I’m struggling this week friends. No, we didn’t get lost on the trail (which would have required ignoring a well-marked route in favor of bushwhacking deep thickets of poison oak), but I got a little lost mentally. We’ve spent the summer at home, avoiding the pains of travel to develop our rhythm as parents and recover from the tough early months. Even a few days away has disoriented me. Waking at 3am all week doesn’t help either.
I’ve started this post several times, read some good poetry in the meantime, but haven’t been moved to write. I’m avoiding something. The poems I pick up are about grief, but I don’t want to write about grief.
Perhaps I simply want to talk about our trip. It was lovely, though not as relaxing as backpacking pre-baby of course. A new kind of fun, watching Maya play in the waves, and in the bear bin. Two jays, gatekeepers to the endless scrub, quickly caught on that the little one was a good food source and had no problem joining us at the breakfast table. A large family of quail flitted in and out of the campsite, and bunnies grazed boldly in the grass.
Last night I read an article on LitHub punctuated by a quote by Hanif Abdurraqib, “Not everything is Sisyphean. No one ever wants to imagine themselves as the boulder.” I spend the next bursts of computer time checking up on this sage. I find that he is proudly from Ohio, that I don’t love all of his freely accessible poetry, and that he hosts an awesome podcast called Object of Sound.
I do appreciate the poem that holds the boulder line: “IT IS ONCE AGAIN THE SUMMER OF MY DISCONTENT & THIS IS HOW WE DO IT”, an homage to the intense emotions of adolescence, love and hate, lust and enmity.
& i tell my boys there is a reason songs from the 90s are having a revival & it’s because the heart & tongue are the muscles with the most irresistible histories & i’m
I love visceral poetry, and dig how he uses music as a container to hold these remembered feelings. My favorite cafe has a playlist going that could have been made when I was a sophomore in high school late 90s. It’s been long enough now that it’s fun to hear songs I heard too many times on the radio or fuzzily recorded on a cassette. (The effort that went into those tapes! I had a boombox in my bathroom and would jump out of the shower to hit record when a favorite song came on the radio.)

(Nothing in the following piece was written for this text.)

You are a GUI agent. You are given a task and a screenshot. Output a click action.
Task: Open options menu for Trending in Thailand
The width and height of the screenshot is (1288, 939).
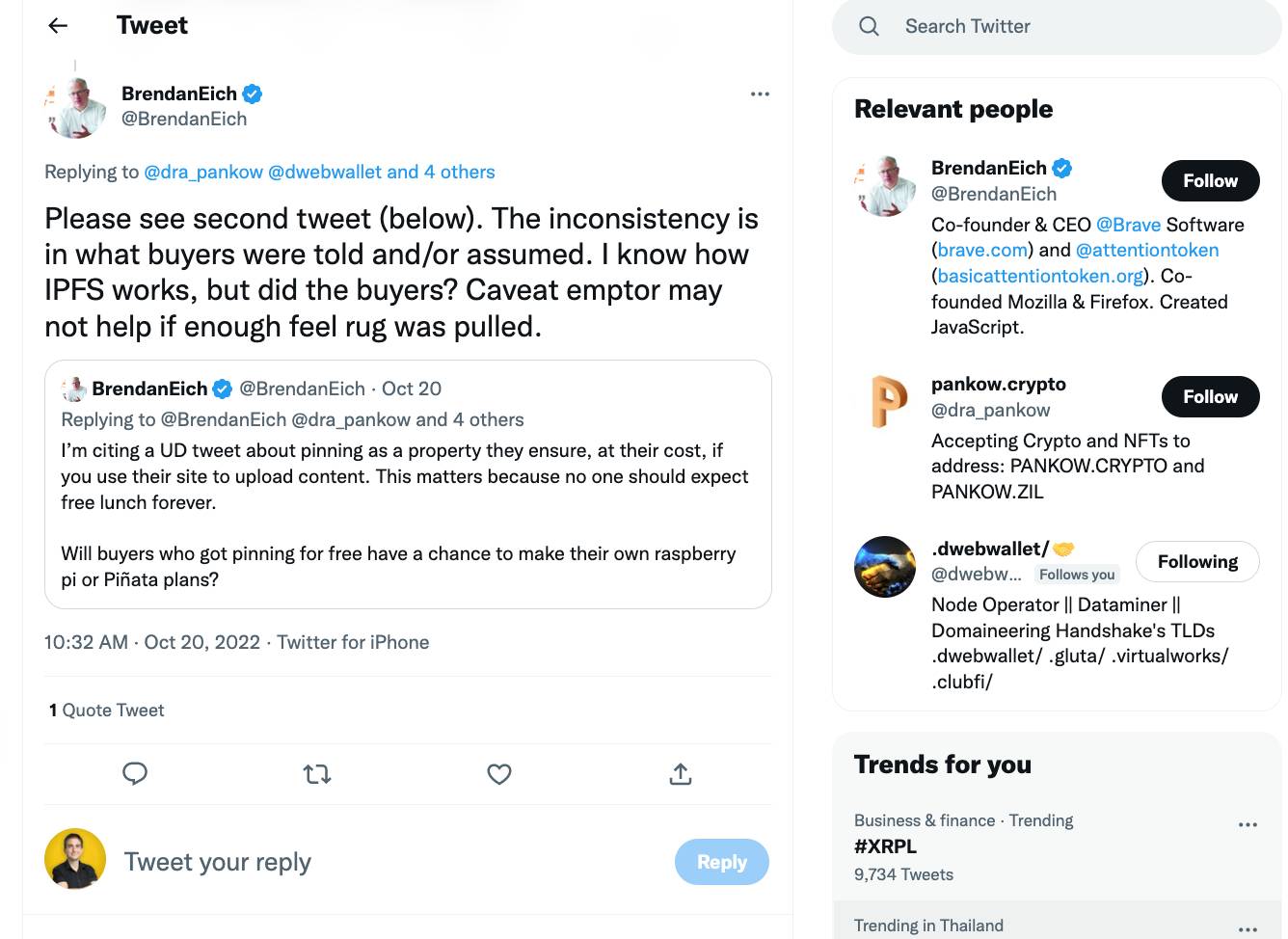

So when I’m trying to work and find myself singing a song I haven’t heard in 20 years, I can’t be upset. The music is calling to some part of my body where it’s been embedded alongside a thousand significant moments from those impressionable years.
Thank you Hanif for taking me down that road. I’m buying your latest book of poems so I can get a better taste of your work.
Grief won’t stop banging on your door until you take a look and see what it wants.